A recent article in Psychology Today examined the phenomenon and cited celebrity couple Kristen Bell and Dax Shepard as emblematic of working together to keep jealous feelings at bay. At the Golden Globes, Bell joked that Shepard was her wingman so she could finally meet her celebrity crush, Riz Ahmed. Playfully acknowledging you and your partner can find other people attractive without threatening your relationship, the article explains, is a healthy approach to an uneasy subject.
“If you know in your heart that you’re always the most important person to your partner, then even if they have a flirtation and/or crush it will enable you to tolerate your partner’s attention or interest in someone else without feeling threatened,” writes Psychology Today. It presents a recipe for strengthening that bond so you're better able to “buffer your relationship from other people coming between you.” We’ve highlighted the biggest takeaways below so you and your partner can integrate them into your daily practice.
Take the time to communicate and show how much they turn you on. The author notes the importance of verbalizing communication even when your partner isn’t dressed up—when they wake up first thing in the morning, when they’re playing with the kids and dirty. These “real moments of living” are what binds you in intimacy—“you are seeing each other through the eyes of love.” Developing this solid foundation is essential to taking on obstacles that stand in the way of your relationship’s future.
Provide reassurance when the other feels insecure. If ever a situation arises, addressing it honestly and openly as soon as possible is key for both parties. As explained by the article, “when either one of you feels insecure and voices that, it is important to respond with a heavy dose of reassurance.” Even if the communication of insecurity may seem like an accusation, the other party should be understanding instead of dismissive or defensive, which will only exacerbate the insecurity. Provide extra love, comfort, and reassurance “rather than getting angry, minimising your partner’s feelings, telling them they are being ridiculous and continuing your behaviour or ignoring them.”

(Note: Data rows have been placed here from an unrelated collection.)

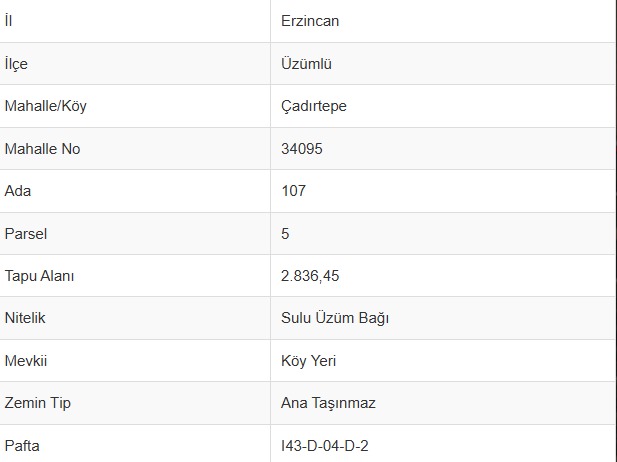Select the Zemin Tip label

38,403
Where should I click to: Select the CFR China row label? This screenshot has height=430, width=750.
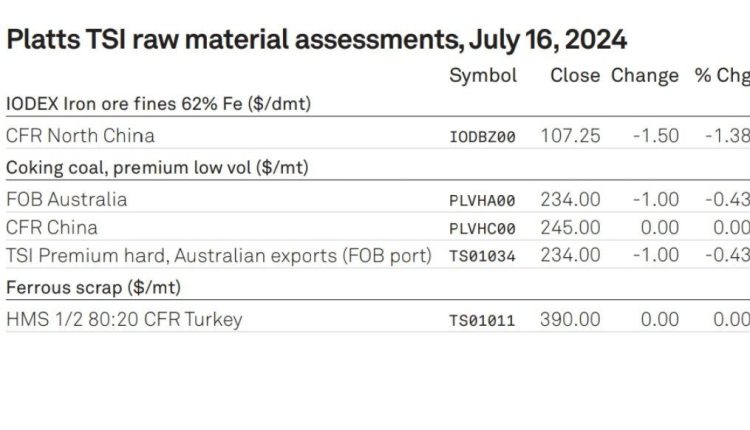52,228
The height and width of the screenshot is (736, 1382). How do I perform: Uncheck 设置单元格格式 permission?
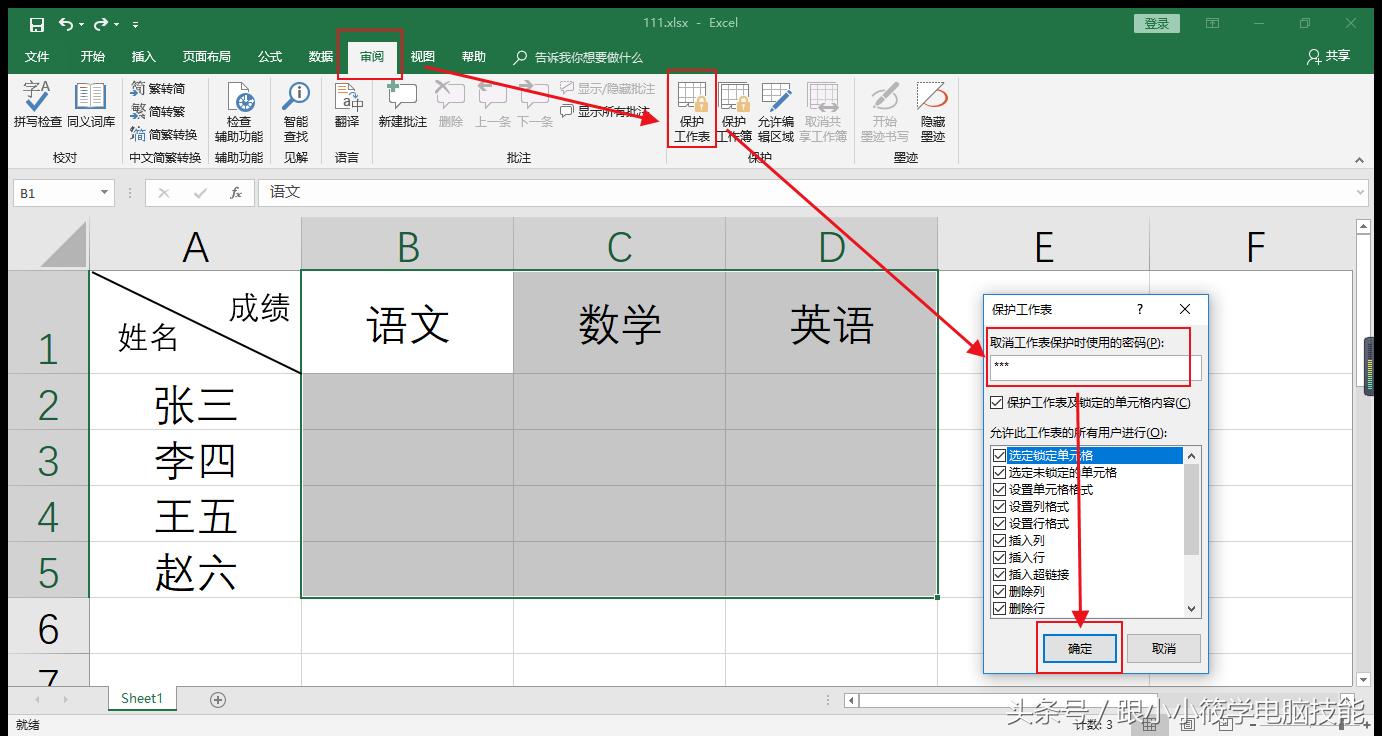click(x=1000, y=489)
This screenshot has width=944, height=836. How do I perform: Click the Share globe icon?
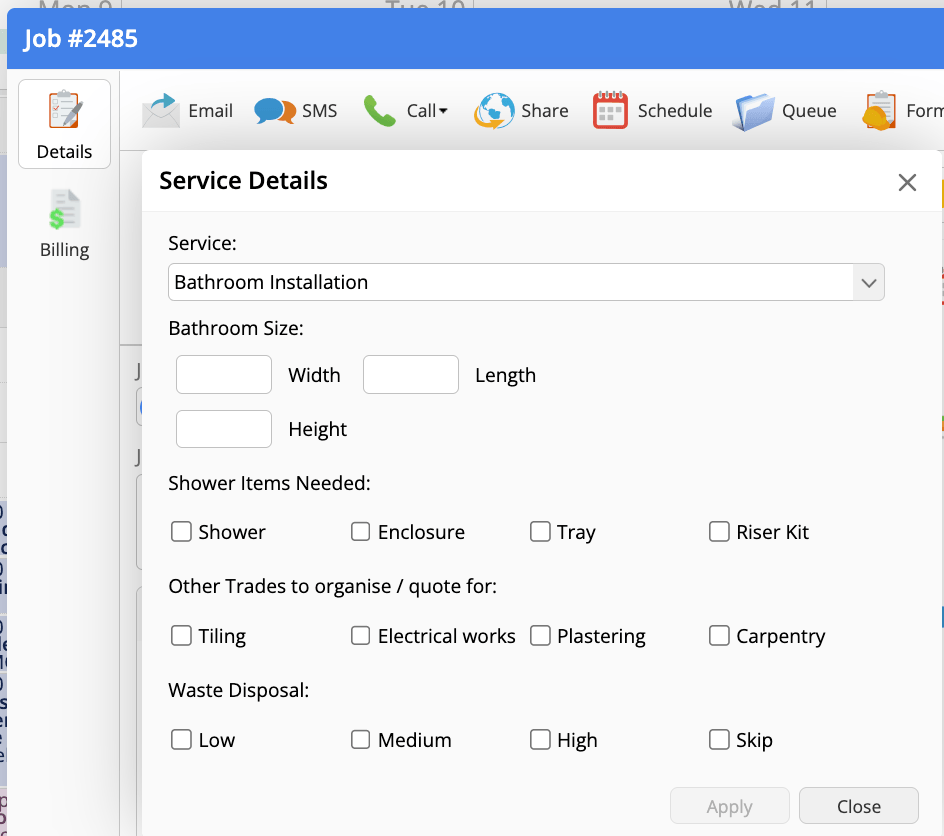coord(494,111)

Remember there’s a difference between attraction and intimacy. The article draws a clear distinction between attraction and intimacy. “One is instant, and the other takes time to develop.” Keeping this in mind will allow you to better assess situations where it seems like you or your partner is drawn to someone else. The article promises that “if you trust this, and know your connection runs deep, you will be better able to cheat any jealousy that might come up and move forward as a team that nobody can divide.”